== EXERCISE DESCRIPTION ==
Repeat the records below in their entirety, exactly.

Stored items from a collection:
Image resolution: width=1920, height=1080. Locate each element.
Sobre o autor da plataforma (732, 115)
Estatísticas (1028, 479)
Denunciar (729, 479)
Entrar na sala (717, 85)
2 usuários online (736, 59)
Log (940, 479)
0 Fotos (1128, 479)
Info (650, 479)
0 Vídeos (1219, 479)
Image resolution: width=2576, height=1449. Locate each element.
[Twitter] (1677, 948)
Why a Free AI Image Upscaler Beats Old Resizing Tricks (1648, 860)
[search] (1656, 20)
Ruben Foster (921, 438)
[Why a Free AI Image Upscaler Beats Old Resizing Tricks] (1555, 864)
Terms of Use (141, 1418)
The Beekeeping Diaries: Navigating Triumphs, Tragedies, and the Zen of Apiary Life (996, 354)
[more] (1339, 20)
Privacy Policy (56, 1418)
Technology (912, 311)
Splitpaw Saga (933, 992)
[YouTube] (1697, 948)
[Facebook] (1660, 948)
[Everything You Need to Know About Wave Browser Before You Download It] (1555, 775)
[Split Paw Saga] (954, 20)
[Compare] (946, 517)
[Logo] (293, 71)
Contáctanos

== PROBLEM SOLUTION ==
Image resolution: width=1920, height=1080. Locate each element.
Sobre o autor da plataforma (732, 115)
Estatísticas (1028, 479)
Denunciar (729, 479)
Entrar na sala (717, 85)
2 usuários online (736, 59)
Log (940, 479)
0 Fotos (1128, 479)
Info (650, 479)
0 Vídeos (1219, 479)
Image resolution: width=2576, height=1449. Locate each element.
[Twitter] (1677, 948)
Why a Free AI Image Upscaler Beats Old Resizing Tricks (1648, 860)
[search] (1656, 20)
Ruben Foster (921, 438)
[Why a Free AI Image Upscaler Beats Old Resizing Tricks] (1555, 864)
Terms of Use (141, 1418)
The Beekeeping Diaries: Navigating Triumphs, Tragedies, and the Zen of Apiary Life (996, 354)
[more] (1339, 20)
Privacy Policy (56, 1418)
Technology (912, 311)
Splitpaw Saga (933, 992)
[YouTube] (1697, 948)
[Facebook] (1660, 948)
[Everything You Need to Know About Wave Browser Before You Download It] (1555, 775)
[Split Paw Saga] (954, 20)
[Compare] (946, 517)
[Logo] (293, 71)
Contáctanos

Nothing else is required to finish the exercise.